Volunteers? Not any more

It's amazing how well things have gone in Iraq when the sheer volume of incompetent and ill-advised leadership decisions is taken into account. The latest boondoggle is the Army's decision to expand their "stop-loss" program. This means that if you are getting ready to retire, fullfilled your contractual obligations to the Army, put in for a transfer, made it through Iraq and/or Afghanistan more than once...well, it means you aren't going anywhere.


Nope! Instead of expanding the Army, or bringing in other front-line units from Europe, they have decided to make these soldiers stay on through their deployment. Not only that, they cannot be discharged or transfered until they return to their home base. This means that a soldier could be held past his date, do a tour in Iraq, spend R&R time at a base other than his home base, and STILL be held for another tour. This decision basically has the effect of turning our volunteer soldiers into conscripts, being held indefinitely.


Their reasoning is to maintain "cohesive, well-trained units." That's fine, but you'll notice morale wasn't mentioned. That's because this decision is going to send morale spiraling downwards. Imagine surviving in Iraq through one or two tours. You're about to go home when "stop-loss" keeps you there.

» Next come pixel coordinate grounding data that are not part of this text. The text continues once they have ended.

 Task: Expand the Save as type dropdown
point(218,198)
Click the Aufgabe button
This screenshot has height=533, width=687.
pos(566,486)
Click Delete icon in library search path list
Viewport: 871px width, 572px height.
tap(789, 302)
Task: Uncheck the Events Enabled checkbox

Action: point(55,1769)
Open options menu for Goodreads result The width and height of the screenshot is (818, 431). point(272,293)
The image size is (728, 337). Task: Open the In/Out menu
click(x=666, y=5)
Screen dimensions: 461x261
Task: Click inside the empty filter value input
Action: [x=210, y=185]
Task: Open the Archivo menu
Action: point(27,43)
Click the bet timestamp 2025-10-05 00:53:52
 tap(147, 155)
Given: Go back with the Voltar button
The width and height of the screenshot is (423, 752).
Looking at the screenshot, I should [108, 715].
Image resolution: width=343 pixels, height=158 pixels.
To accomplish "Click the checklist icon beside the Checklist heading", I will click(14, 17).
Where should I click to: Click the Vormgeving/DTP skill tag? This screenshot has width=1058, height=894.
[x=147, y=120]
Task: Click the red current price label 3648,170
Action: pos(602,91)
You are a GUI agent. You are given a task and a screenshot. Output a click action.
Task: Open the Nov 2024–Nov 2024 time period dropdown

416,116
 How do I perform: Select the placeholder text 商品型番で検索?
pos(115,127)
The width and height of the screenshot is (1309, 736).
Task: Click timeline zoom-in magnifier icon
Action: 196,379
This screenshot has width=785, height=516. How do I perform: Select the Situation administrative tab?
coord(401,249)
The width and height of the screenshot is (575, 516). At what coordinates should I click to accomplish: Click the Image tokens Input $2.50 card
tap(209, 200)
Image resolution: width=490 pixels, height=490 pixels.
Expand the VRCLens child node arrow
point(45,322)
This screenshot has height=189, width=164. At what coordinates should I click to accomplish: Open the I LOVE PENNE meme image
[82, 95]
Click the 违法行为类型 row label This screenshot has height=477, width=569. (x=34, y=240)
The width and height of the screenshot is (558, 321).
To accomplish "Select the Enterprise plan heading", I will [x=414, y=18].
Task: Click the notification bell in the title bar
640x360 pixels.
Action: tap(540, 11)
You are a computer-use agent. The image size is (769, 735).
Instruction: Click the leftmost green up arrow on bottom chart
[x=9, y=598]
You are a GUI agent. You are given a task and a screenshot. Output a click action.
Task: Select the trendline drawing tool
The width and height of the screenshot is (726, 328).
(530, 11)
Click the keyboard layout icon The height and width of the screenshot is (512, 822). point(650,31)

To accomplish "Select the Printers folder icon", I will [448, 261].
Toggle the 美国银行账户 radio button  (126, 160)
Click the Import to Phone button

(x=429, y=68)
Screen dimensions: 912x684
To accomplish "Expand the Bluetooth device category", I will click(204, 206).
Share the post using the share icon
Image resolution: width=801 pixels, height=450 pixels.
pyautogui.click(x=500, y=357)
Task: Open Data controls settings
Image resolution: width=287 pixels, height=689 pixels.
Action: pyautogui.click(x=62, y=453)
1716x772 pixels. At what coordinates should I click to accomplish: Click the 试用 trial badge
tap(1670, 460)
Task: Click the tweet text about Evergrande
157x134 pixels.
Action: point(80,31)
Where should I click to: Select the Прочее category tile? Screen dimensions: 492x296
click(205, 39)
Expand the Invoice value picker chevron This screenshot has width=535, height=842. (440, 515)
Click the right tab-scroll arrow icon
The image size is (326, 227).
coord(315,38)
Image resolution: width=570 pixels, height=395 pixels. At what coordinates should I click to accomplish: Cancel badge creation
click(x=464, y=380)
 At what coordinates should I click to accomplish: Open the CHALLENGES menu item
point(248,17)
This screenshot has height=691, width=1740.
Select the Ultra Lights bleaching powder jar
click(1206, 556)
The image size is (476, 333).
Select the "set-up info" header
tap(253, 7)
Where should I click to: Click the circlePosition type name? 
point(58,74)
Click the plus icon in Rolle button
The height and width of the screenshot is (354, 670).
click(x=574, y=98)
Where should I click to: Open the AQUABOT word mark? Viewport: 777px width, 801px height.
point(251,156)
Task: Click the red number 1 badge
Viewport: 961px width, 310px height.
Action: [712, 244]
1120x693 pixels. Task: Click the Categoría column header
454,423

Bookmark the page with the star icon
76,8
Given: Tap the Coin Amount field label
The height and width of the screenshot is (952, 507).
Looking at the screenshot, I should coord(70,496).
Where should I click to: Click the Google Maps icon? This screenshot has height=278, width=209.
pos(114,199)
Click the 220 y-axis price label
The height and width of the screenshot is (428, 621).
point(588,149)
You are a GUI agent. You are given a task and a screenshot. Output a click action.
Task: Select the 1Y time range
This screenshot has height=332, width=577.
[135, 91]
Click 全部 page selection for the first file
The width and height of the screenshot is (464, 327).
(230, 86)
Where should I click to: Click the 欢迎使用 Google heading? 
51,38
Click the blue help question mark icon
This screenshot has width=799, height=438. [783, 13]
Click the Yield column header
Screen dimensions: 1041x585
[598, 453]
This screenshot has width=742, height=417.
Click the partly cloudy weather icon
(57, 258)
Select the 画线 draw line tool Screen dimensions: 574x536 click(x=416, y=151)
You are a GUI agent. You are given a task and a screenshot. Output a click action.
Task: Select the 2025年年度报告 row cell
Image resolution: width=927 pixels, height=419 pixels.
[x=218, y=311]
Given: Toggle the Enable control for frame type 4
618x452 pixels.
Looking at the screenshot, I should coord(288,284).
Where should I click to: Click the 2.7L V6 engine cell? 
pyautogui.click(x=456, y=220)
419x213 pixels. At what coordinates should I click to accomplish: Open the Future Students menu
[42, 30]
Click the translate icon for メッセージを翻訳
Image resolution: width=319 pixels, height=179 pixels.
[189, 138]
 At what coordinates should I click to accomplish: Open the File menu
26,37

Oh, I am sure that guy is going to feel all sorts of hunky-dory.


Or imagine the impact if someone, who made it through and is about to retire, gets killed while being kept in Iraq on "stop-loss." How will THAT play?


There is a difference between conscripts and volunteers. Conscripts are meat, essentially. There is no contract. It is an imposition of state authority in response to a threat to the very survival of the country.


In a volunteer force, there is a contract signed between the soldier and the service branch. There is a different realtionship. The citizen is choosing to protect the state. That has to be respected.


Now, "stop-loss" can be necessary. But never has it been used to this extent. And the fact is, this wouldn't be necessary if the Powers-That-Be had commited more troops at the beginning or had authorized more money to expand the Army and relieve the manpower crunch. Forcing these men and women who have survived Iraq on more than one tour to stay there, when this situation was avoidable, is inexcusable.